AVAILABLE DATA>
'''

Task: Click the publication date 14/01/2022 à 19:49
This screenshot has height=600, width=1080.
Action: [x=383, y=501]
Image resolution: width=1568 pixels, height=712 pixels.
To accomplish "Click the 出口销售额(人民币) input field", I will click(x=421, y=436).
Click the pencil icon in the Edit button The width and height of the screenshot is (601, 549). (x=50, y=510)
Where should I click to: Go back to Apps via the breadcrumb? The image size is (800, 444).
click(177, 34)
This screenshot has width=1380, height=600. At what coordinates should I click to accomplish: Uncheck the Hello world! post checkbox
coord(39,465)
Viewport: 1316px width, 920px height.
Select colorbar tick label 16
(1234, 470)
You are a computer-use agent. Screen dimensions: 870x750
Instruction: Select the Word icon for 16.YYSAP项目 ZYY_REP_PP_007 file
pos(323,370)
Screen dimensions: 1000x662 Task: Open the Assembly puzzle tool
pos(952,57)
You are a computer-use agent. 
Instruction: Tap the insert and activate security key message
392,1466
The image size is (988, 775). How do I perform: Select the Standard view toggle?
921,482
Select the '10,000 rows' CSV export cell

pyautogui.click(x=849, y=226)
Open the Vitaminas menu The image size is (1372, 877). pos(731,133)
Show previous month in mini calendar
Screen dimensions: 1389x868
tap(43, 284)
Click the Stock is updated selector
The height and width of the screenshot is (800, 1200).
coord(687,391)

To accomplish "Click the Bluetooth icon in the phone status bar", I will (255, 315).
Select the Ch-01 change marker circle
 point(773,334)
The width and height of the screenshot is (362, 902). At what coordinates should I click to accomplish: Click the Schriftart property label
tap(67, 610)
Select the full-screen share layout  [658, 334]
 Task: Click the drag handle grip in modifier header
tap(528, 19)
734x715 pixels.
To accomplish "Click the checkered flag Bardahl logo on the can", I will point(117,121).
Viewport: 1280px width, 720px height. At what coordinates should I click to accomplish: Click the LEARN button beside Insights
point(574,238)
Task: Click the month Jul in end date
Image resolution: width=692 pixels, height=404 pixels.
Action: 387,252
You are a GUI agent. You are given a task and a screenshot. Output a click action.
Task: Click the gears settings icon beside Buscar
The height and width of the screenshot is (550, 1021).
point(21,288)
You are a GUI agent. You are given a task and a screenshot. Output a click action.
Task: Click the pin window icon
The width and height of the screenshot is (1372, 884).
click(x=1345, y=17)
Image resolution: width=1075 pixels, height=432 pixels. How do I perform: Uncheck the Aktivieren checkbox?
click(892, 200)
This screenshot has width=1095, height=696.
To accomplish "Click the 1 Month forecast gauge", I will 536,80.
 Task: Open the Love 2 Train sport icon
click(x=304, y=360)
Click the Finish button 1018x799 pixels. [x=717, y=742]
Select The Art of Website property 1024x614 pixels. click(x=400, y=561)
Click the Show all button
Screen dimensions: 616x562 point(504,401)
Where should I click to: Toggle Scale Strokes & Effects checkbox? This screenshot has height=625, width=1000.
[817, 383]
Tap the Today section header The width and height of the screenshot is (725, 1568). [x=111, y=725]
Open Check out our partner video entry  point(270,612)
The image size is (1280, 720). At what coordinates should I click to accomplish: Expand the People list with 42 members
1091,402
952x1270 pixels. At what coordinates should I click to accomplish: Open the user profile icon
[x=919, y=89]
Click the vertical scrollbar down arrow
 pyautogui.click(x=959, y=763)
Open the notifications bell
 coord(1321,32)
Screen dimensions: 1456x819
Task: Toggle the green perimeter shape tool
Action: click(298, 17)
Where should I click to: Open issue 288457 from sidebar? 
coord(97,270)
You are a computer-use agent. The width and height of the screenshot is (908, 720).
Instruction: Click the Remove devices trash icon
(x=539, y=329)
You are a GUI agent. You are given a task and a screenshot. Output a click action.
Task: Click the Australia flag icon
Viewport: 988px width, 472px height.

'''

Copy each entry above exactly, leaving nothing out.

Task: Click the publication date 14/01/2022 à 19:49
This screenshot has height=600, width=1080.
Action: [x=383, y=501]
Image resolution: width=1568 pixels, height=712 pixels.
To accomplish "Click the 出口销售额(人民币) input field", I will click(x=421, y=436).
Click the pencil icon in the Edit button The width and height of the screenshot is (601, 549). (x=50, y=510)
Where should I click to: Go back to Apps via the breadcrumb? The image size is (800, 444).
click(177, 34)
This screenshot has width=1380, height=600. At what coordinates should I click to accomplish: Uncheck the Hello world! post checkbox
coord(39,465)
Viewport: 1316px width, 920px height.
Select colorbar tick label 16
(1234, 470)
You are a computer-use agent. Screen dimensions: 870x750
Instruction: Select the Word icon for 16.YYSAP项目 ZYY_REP_PP_007 file
pos(323,370)
Screen dimensions: 1000x662 Task: Open the Assembly puzzle tool
pos(952,57)
You are a computer-use agent. 
Instruction: Tap the insert and activate security key message
392,1466
The image size is (988, 775). How do I perform: Select the Standard view toggle?
921,482
Select the '10,000 rows' CSV export cell

pyautogui.click(x=849, y=226)
Open the Vitaminas menu The image size is (1372, 877). pos(731,133)
Show previous month in mini calendar
Screen dimensions: 1389x868
tap(43, 284)
Click the Stock is updated selector
The height and width of the screenshot is (800, 1200).
coord(687,391)

To accomplish "Click the Bluetooth icon in the phone status bar", I will (255, 315).
Select the Ch-01 change marker circle
 point(773,334)
The width and height of the screenshot is (362, 902). At what coordinates should I click to accomplish: Click the Schriftart property label
tap(67, 610)
Select the full-screen share layout  [658, 334]
 Task: Click the drag handle grip in modifier header
tap(528, 19)
734x715 pixels.
To accomplish "Click the checkered flag Bardahl logo on the can", I will point(117,121).
Viewport: 1280px width, 720px height. At what coordinates should I click to accomplish: Click the LEARN button beside Insights
point(574,238)
Task: Click the month Jul in end date
Image resolution: width=692 pixels, height=404 pixels.
Action: 387,252
You are a GUI agent. You are given a task and a screenshot. Output a click action.
Task: Click the gears settings icon beside Buscar
The height and width of the screenshot is (550, 1021).
point(21,288)
You are a GUI agent. You are given a task and a screenshot. Output a click action.
Task: Click the pin window icon
The width and height of the screenshot is (1372, 884).
click(x=1345, y=17)
Image resolution: width=1075 pixels, height=432 pixels. How do I perform: Uncheck the Aktivieren checkbox?
click(892, 200)
This screenshot has width=1095, height=696.
To accomplish "Click the 1 Month forecast gauge", I will 536,80.
 Task: Open the Love 2 Train sport icon
click(x=304, y=360)
Click the Finish button 1018x799 pixels. [x=717, y=742]
Select The Art of Website property 1024x614 pixels. click(x=400, y=561)
Click the Show all button
Screen dimensions: 616x562 point(504,401)
Where should I click to: Toggle Scale Strokes & Effects checkbox? This screenshot has height=625, width=1000.
[817, 383]
Tap the Today section header The width and height of the screenshot is (725, 1568). [x=111, y=725]
Open Check out our partner video entry  point(270,612)
The image size is (1280, 720). At what coordinates should I click to accomplish: Expand the People list with 42 members
1091,402
952x1270 pixels. At what coordinates should I click to accomplish: Open the user profile icon
[x=919, y=89]
Click the vertical scrollbar down arrow
 pyautogui.click(x=959, y=763)
Open the notifications bell
 coord(1321,32)
Screen dimensions: 1456x819
Task: Toggle the green perimeter shape tool
Action: click(298, 17)
Where should I click to: Open issue 288457 from sidebar? 
coord(97,270)
You are a computer-use agent. The width and height of the screenshot is (908, 720).
Instruction: Click the Remove devices trash icon
(x=539, y=329)
You are a GUI agent. You are given a task and a screenshot. Output a click action.
Task: Click the Australia flag icon
Viewport: 988px width, 472px height.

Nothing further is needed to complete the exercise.